A Bayesian Multiobjective Approach Based on GMPPT for PV Arrays

Abstract

This paper considers the problem of tracking the global maximum power point (GMPP) in partially shaded conditions (PSCs) as a multiobjective optimization problem and solves it using a novel multiobjective optimization algorithm on the basis of Bayesian optimization formulation. Bayesian optimization is a metamodel-based global optimization method that is able to balance exploration and exploitation. The Pareto solutions are obtained by using a multiobjective Bayesian optimization algorithm. Also, a new acquisition function is proposed to improve the diversity and convergence of the Pareto solutions.

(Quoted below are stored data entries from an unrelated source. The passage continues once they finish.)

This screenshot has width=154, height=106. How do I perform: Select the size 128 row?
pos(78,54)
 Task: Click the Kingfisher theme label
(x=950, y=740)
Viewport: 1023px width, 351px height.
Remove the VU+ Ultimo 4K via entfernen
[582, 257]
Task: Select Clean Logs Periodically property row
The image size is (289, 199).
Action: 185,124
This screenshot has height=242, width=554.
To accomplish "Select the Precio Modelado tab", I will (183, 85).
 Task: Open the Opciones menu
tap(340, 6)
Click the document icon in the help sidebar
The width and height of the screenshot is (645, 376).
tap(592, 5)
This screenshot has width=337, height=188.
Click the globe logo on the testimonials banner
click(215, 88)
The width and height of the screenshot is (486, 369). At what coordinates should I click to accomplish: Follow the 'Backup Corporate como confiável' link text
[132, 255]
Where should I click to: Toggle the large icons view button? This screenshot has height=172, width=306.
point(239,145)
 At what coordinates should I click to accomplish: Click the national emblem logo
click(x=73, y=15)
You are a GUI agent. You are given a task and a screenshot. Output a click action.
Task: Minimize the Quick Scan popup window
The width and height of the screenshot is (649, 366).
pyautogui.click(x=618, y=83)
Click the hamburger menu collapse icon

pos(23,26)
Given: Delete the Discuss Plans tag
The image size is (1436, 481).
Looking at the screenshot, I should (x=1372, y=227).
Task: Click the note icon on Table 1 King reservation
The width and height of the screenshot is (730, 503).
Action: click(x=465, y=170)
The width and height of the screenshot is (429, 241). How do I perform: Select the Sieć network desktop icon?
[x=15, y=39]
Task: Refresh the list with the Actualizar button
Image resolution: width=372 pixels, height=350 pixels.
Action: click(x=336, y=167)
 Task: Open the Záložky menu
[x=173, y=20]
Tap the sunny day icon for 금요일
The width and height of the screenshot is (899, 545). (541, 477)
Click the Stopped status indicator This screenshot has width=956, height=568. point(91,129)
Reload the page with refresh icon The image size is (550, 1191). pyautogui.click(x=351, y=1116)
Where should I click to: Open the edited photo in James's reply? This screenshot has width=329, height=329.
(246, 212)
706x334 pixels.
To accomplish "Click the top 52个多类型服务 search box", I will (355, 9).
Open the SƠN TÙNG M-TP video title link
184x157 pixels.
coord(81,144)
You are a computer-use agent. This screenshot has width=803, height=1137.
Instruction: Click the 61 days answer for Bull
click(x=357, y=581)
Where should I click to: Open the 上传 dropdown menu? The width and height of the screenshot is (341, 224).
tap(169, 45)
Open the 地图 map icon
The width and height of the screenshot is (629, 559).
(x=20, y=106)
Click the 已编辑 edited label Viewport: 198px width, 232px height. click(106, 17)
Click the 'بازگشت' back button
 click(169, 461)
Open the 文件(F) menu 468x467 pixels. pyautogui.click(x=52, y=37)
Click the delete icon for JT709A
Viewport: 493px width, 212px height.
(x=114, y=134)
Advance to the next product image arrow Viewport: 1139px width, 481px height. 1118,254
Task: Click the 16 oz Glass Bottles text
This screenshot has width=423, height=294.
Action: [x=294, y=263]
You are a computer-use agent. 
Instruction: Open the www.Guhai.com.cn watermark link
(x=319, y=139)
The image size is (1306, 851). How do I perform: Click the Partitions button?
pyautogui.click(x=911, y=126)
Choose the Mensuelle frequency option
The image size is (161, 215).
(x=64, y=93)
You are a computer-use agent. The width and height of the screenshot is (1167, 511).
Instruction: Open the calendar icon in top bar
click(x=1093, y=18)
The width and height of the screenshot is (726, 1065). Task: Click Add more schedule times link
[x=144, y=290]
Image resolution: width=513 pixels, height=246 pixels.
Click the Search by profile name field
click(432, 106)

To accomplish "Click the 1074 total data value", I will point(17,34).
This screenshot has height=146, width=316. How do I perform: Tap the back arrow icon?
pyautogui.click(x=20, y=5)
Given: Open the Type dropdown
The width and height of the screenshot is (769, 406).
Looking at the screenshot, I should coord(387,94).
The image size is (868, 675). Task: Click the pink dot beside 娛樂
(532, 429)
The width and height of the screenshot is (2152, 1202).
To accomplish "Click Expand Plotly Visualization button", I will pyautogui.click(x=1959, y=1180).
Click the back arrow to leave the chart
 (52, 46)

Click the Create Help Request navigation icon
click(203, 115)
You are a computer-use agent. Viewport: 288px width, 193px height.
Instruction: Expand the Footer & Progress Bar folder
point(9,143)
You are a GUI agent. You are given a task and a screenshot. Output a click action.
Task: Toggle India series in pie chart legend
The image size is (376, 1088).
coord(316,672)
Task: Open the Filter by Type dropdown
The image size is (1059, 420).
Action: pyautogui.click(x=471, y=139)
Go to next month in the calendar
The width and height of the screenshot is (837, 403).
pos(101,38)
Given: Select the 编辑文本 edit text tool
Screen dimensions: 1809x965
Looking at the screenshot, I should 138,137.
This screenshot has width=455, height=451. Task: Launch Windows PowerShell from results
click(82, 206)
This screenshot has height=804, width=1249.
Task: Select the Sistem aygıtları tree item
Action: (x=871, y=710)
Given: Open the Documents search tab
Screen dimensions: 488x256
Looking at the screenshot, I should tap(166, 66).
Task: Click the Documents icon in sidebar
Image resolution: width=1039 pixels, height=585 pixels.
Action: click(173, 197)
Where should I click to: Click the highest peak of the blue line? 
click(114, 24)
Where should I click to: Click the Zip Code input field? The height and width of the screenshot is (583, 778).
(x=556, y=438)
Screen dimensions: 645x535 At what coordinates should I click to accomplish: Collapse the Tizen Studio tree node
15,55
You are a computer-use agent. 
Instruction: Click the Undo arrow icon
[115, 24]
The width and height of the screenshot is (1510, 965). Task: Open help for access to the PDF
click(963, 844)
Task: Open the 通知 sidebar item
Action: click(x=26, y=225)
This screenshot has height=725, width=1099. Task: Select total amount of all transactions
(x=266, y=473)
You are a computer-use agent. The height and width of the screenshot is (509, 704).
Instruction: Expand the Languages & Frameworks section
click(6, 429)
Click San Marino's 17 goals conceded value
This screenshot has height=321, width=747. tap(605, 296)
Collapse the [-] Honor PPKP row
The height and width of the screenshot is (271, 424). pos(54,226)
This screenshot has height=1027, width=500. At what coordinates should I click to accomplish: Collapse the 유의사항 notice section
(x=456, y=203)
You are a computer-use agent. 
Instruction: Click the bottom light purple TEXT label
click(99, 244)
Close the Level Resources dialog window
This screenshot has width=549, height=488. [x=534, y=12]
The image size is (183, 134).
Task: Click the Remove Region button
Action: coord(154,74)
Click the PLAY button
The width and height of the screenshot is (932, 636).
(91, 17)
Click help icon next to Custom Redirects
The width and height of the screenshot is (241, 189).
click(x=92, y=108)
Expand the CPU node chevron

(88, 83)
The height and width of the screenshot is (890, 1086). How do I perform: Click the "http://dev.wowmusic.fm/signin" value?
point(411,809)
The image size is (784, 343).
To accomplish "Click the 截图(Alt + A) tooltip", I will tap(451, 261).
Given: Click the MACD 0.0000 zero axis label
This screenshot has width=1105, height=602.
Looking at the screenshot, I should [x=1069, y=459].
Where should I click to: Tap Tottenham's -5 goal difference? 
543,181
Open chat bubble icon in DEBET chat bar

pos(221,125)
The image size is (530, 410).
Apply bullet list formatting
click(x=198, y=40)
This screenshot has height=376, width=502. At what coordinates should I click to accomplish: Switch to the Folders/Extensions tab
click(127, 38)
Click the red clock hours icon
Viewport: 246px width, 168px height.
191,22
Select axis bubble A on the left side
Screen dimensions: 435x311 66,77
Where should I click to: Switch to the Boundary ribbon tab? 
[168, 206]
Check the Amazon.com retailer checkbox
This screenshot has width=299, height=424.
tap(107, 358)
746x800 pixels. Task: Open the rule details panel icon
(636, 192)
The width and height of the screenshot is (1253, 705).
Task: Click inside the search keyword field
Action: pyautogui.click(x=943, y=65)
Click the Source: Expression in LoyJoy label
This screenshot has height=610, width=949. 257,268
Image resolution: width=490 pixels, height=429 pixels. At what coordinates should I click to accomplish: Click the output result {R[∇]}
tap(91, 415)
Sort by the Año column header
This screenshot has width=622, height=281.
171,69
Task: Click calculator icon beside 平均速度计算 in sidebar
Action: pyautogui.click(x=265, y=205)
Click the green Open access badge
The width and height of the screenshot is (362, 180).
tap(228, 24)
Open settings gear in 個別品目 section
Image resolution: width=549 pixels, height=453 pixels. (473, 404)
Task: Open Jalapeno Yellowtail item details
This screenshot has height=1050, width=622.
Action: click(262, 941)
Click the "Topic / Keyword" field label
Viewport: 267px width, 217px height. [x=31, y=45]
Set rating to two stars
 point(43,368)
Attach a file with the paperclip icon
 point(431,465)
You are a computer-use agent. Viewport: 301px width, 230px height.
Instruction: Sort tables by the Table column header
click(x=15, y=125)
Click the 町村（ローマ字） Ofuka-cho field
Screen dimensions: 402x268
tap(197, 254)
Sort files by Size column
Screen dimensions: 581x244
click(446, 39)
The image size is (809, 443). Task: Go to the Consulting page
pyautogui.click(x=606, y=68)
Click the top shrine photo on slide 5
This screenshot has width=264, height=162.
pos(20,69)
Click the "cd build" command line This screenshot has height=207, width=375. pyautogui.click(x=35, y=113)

Two objective functions are introduced to remove the large tracking errors and oscillations of the operating point around the GMPP. The suggested method is implemented online for GMPP tracking so that the suggested method monitors any change in environmental conditions and generates the optimal duty cycle for the DC-DC converter for the GMPP tracking (GMPPT) by the PV array. Several multipeak PSC scenarios are implemented and simulated to show efficiency of the suggested approach. The MATLAB/SIMULINK is employed to implement a photovoltaic (PV) system comprising a PV array, a boost converter, and the proposed multiobjective Bayesian optimization algorithm (MOBOA). The simulation results show a very satisfactory performance of the MOBOA in terms of transient state and steady-state oscillations and tracking speed.